Activity:
Your copy runs from the line containing "568x522 pixels." through the last line of the listing, both included. Restate those lines word for word and leave out pictures.

Dataset content:
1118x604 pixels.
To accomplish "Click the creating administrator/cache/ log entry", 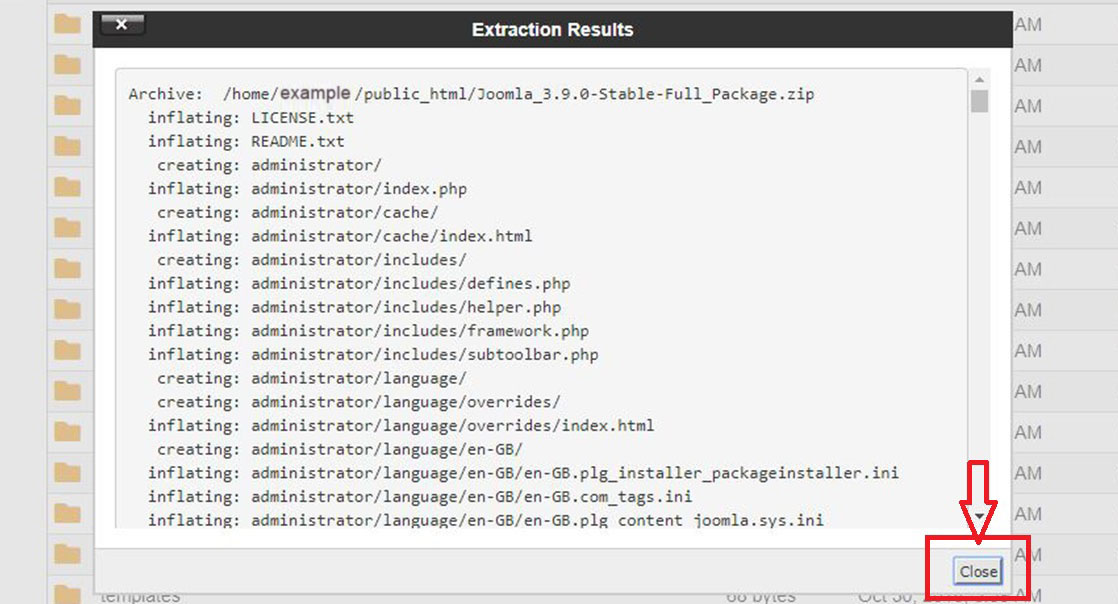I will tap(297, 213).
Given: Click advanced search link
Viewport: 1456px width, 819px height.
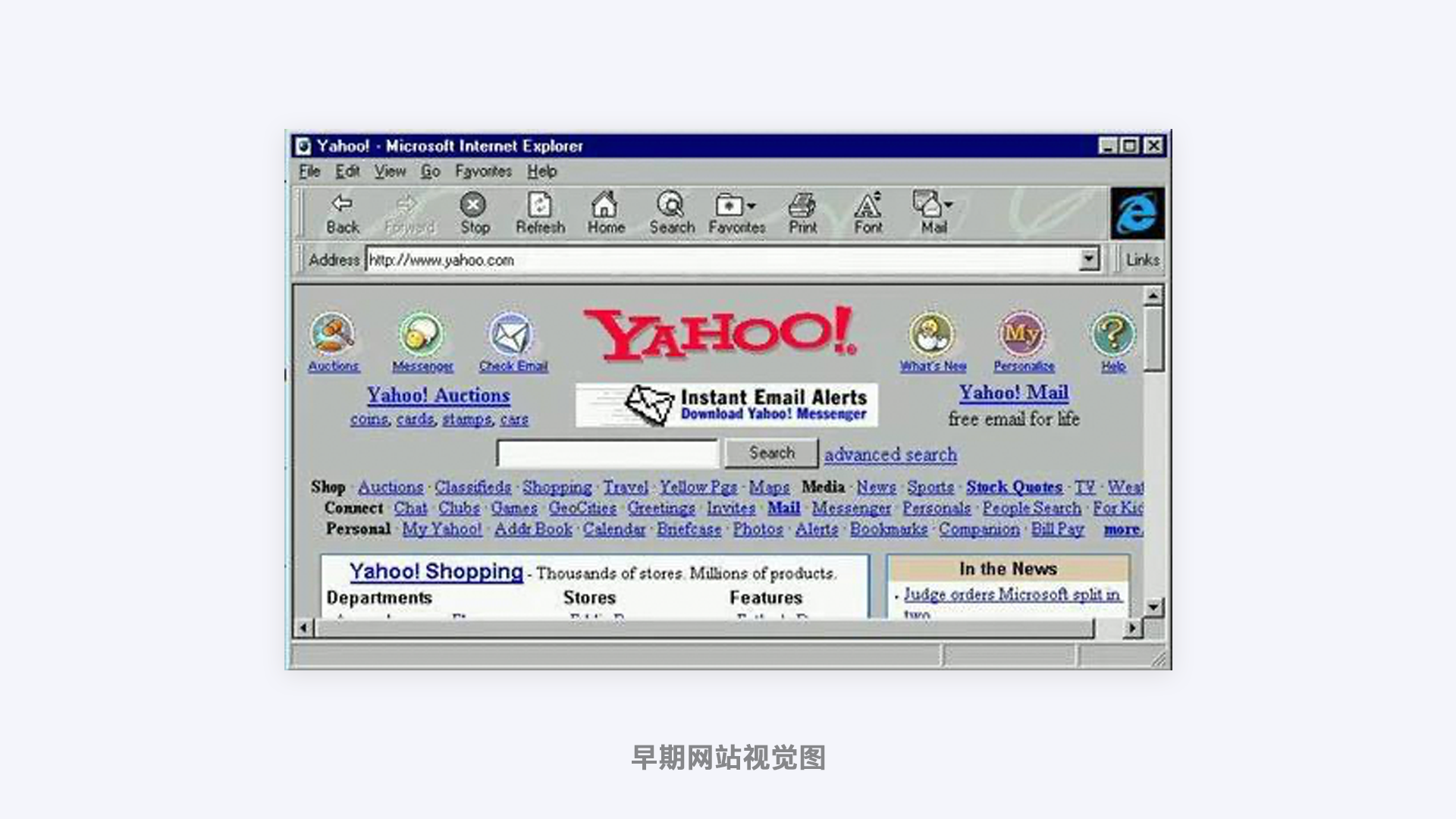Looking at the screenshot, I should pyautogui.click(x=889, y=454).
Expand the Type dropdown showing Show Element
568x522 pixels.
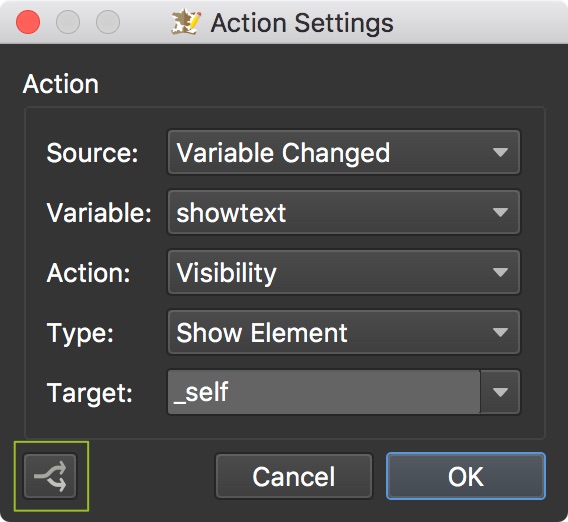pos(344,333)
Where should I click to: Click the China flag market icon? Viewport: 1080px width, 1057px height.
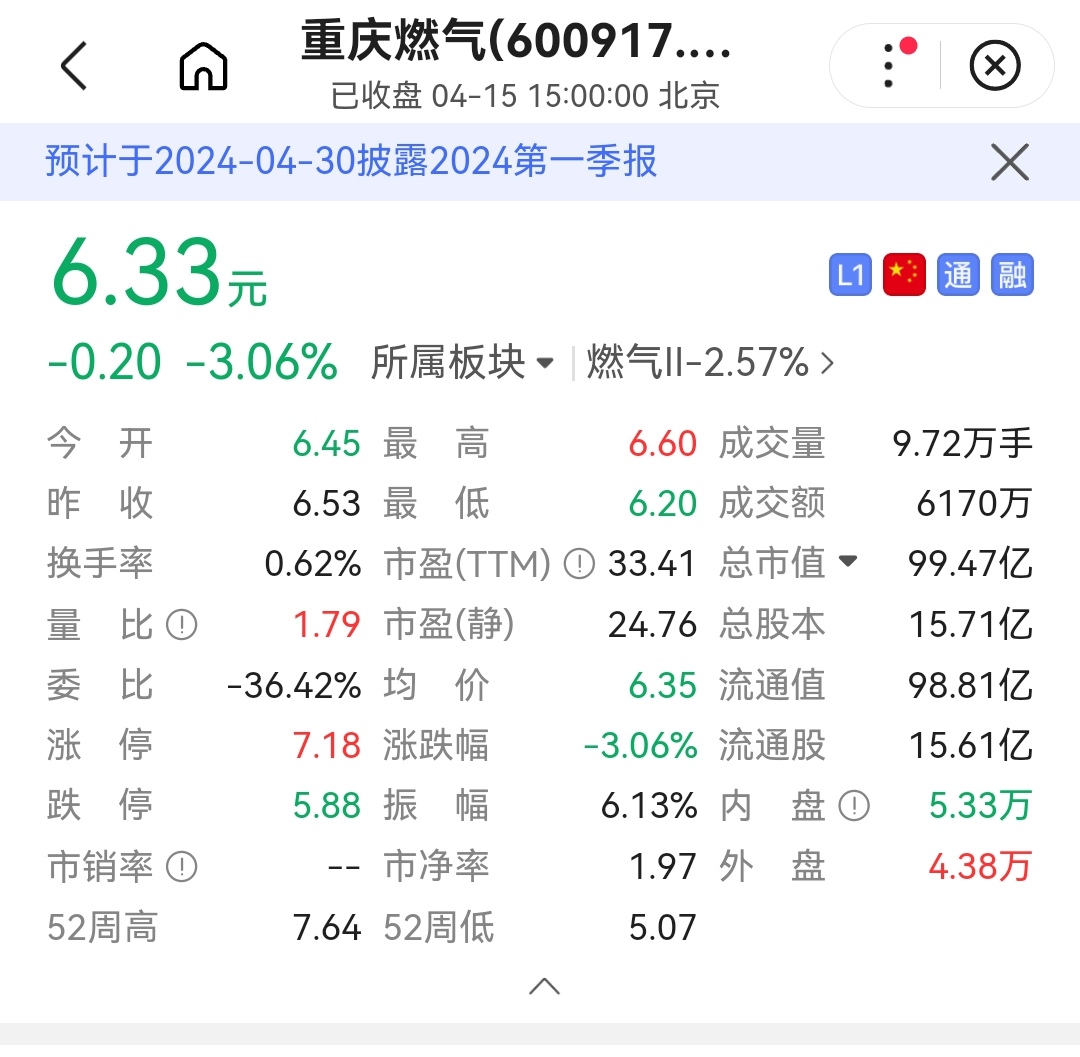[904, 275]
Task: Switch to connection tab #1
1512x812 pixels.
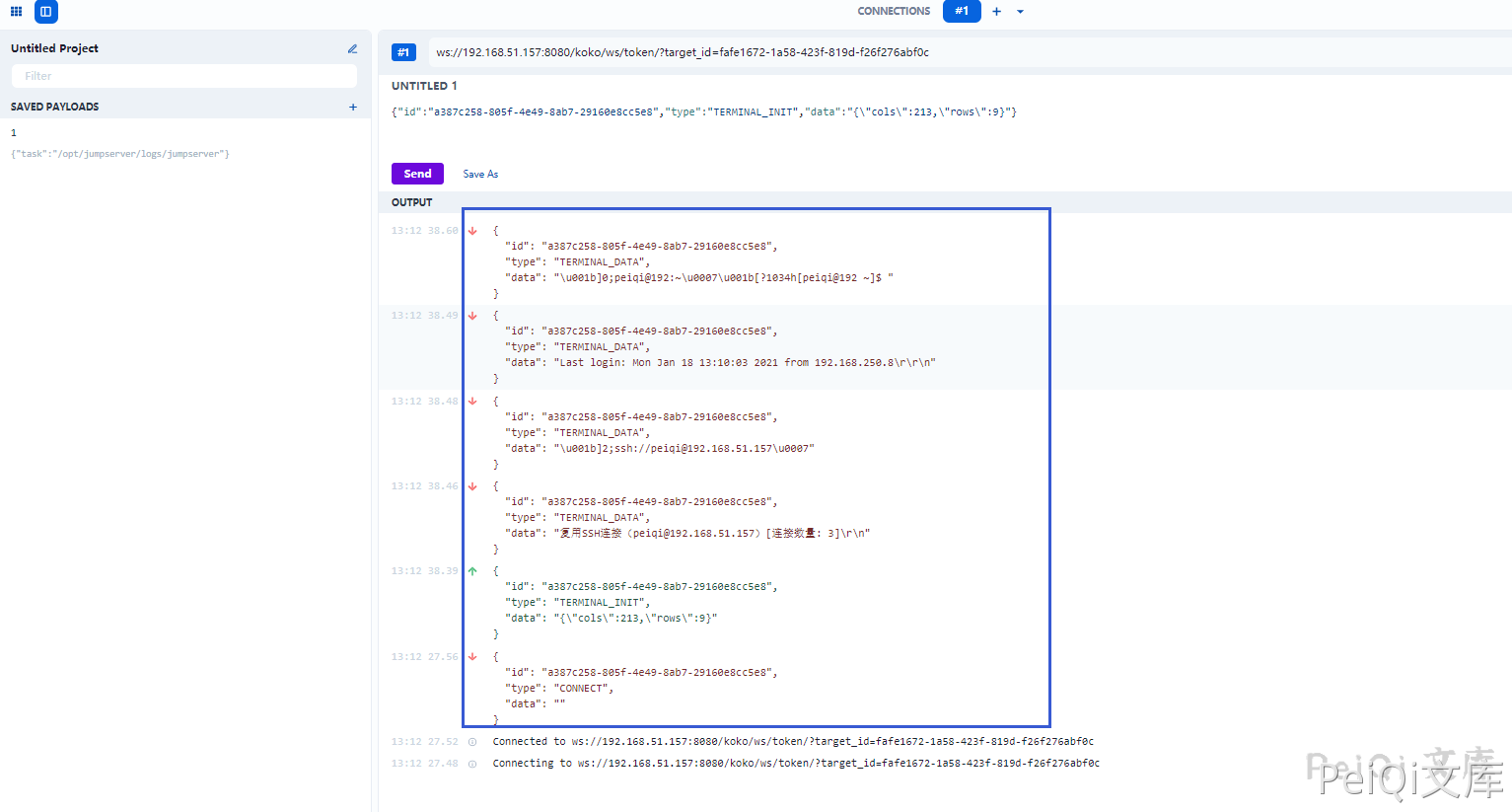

Exercise result:
568x522 pixels.
pos(344,333)
Where should I click to: Click the China flag market icon? Viewport: 1080px width, 1057px height.
[904, 275]
Task: Switch to connection tab #1
1512x812 pixels.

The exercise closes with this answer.